Step 3. You need to create a jar file from your class. You can build the project using maven 3 and create the jar file.

Step 4. Copy created  org.xacmlinfo.xacml.pip.jdbc-1.0.0.jar in to <IS_HOME>/repository/components/lib directory

Step 5. Copy any dependency libraries for PIP module to <IS_HOME>/repository/components/lib directory.  Here JDBC driver jar file, which helps to create the JDBC connection  (ex- mysql-connector-java-5.1.10-bin.jar) .

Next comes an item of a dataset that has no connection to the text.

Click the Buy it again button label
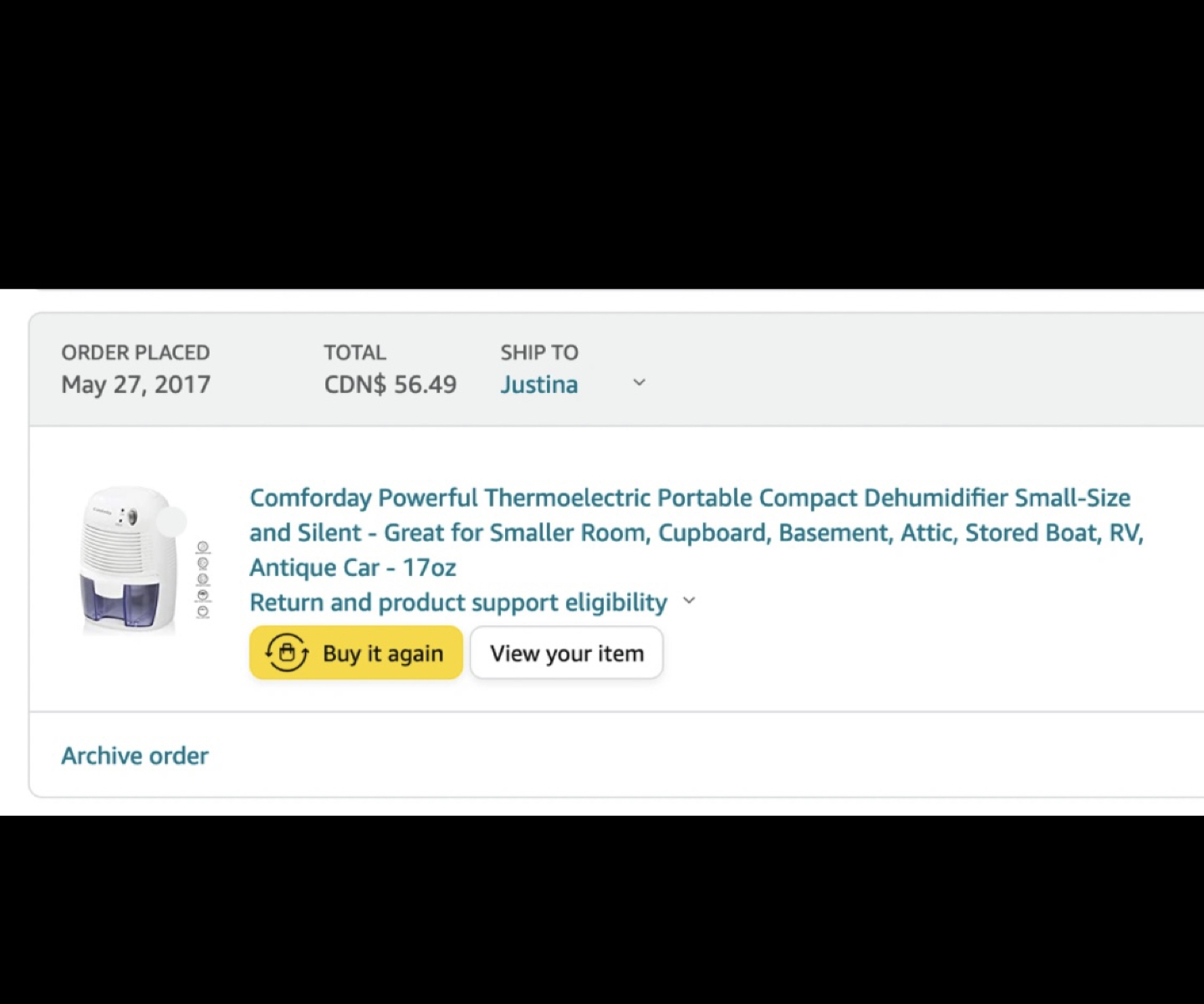Viewport: 1204px width, 1004px height. coord(383,654)
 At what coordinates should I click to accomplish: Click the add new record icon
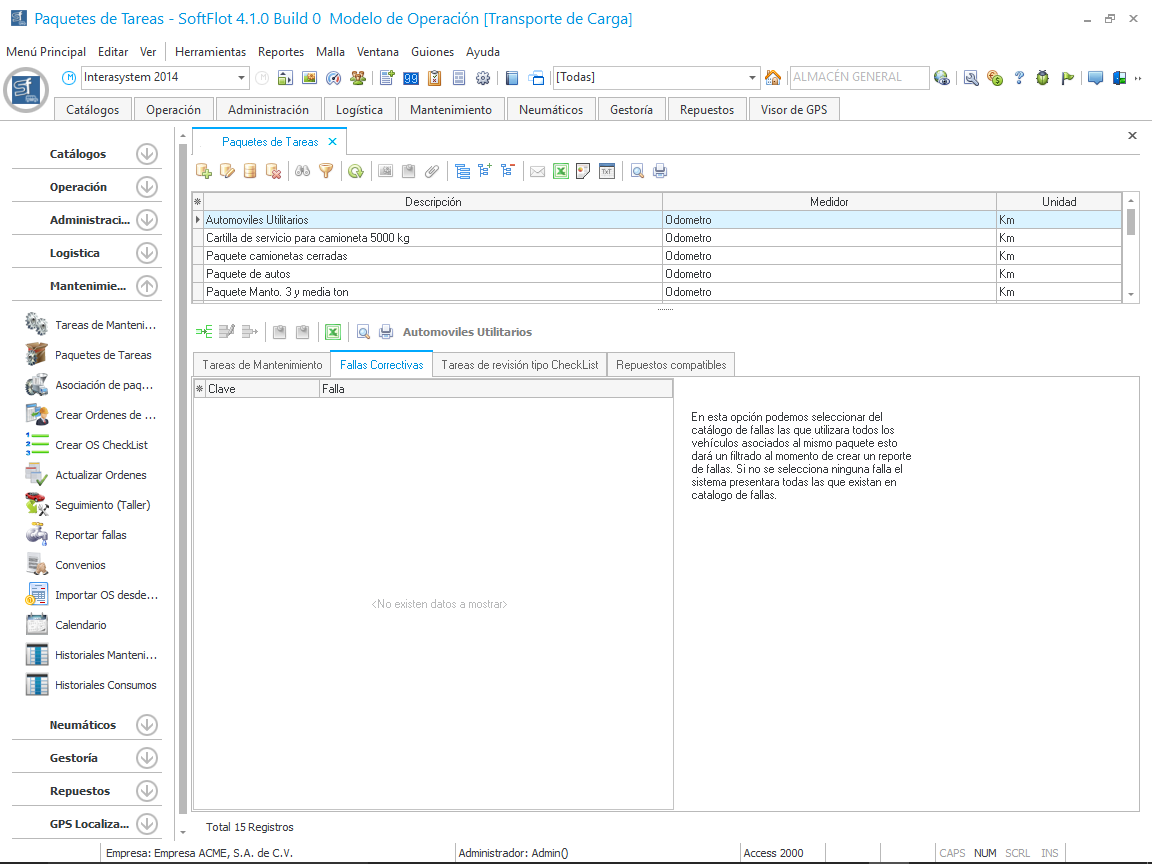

Additional Step. Configure new data source configuration using master-datasources.xml file which can be found at <IS_HOME>/repository/conf/datasources directory (Only Applies, If you are defining datasource configuration using  master-datasources.xml file) . Sample configuration would be as follows.

<datasource>
<name>KMARKET_USER_DB</name>
<description>The datasource used for K-Market user store</description>
<jndiConfig>
<name>jdbc/KMARKETUSERDB</name>
</jndiConfig>
<definition type="RDBMS">
<configuration>
<url>jdbc:mysql://localhost:3306/kmarketdb</url>
<username>root</username>
<password>asela</password>
<driverClassName>com.mysql.jdbc.Driver</driverClassName>
<maxActive>50</maxActive>
<maxWait>60000</maxWait>
<testOnBorrow>true</testOnBorrow>
<validationQuery>SELECT 1</validationQuery>
<validationInterval>30000</validationInterval>
</configuration>
</definition>
</datasource>

Step 6. Open the entitlement.properties file which can be found at <IS_HOME>/repository/conf/security  directory  and register your PIP module. Here is my sample configuration

PIP.AttributeDesignators.Designator.2=org.xacmlinfo.xacml.pip.jdbc.KMarketJDBCAttributeFinder
#Define JNDI datasource name as property value
org.xacmlinfo.xacml.pip.jdbc.KMarketJDBCAttributeFinder.1=DataSourceName,jdbc/KMARKETUSERDB

Step 7. Restart the Server if already has been started.

Now You have successfully registered a PIP attribute finder with WSO2 Identity Server…!!!

Once you login in to the management console,  you can see that PIP attribute finder has been registered successfully.  You can re-initialize it in run time.

To test this attribute finder,  you can use this policy and this request.  Please upload the policy in to the WSO2 Identity Server,  then  publish it to PDP and enable it.  You can then try out policy with TryIt PEP.

You can actually debug this sample code by starting the WSO2 Identity Server in the debug mode as follows

wso2server.sh -debug 5005 (UNIX) or wso2server.bat -debug 5005 (Windows)

Then you can clearly see how methods in “KMarketJDBCAttributeFinder” are called by the PDP.